Exercise details —
Could you rewrite the entries, replacing every "Муниципальный портал" with "Городской портал" and keeping everything else unchanged? Leave the pictures out of your answer.

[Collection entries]
────

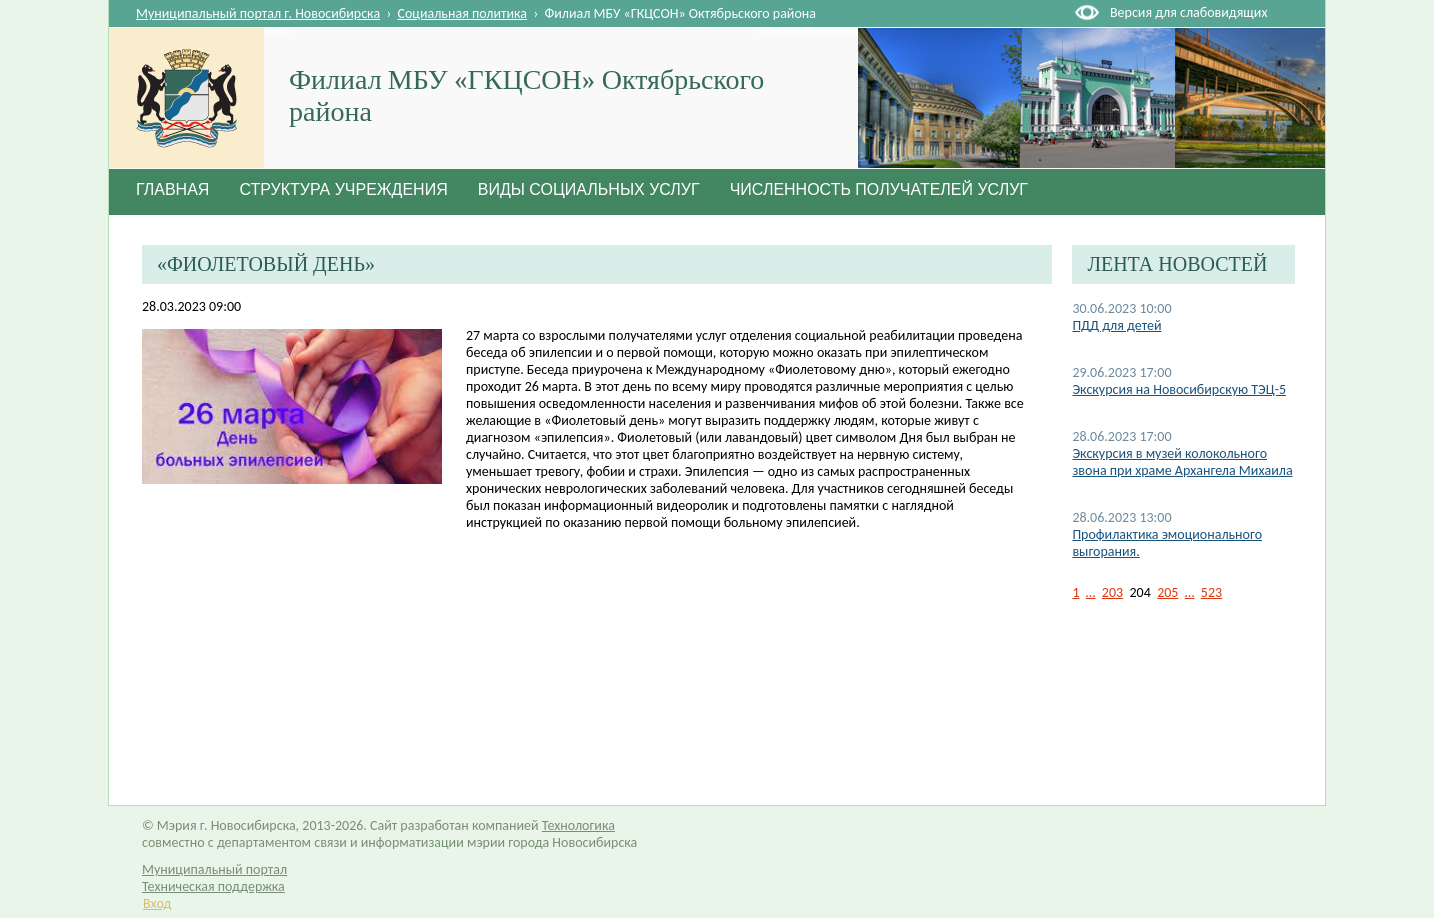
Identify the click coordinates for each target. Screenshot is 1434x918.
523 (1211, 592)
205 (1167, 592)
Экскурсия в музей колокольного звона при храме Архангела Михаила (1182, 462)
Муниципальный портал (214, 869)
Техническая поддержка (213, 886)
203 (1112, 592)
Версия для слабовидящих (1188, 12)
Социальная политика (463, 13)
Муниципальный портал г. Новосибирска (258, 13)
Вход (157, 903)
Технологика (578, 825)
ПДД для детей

────

The reply —
Identify the click coordinates for each target. Screenshot is 1434x918.
523 (1211, 592)
205 (1167, 592)
Экскурсия в музей колокольного звона при храме Архангела Михаила (1182, 462)
Городской портал (214, 869)
Техническая поддержка (213, 886)
203 (1112, 592)
Версия для слабовидящих (1188, 12)
Социальная политика (463, 13)
Городской портал г. Новосибирска (258, 13)
Вход (157, 903)
Технологика (578, 825)
ПДД для детей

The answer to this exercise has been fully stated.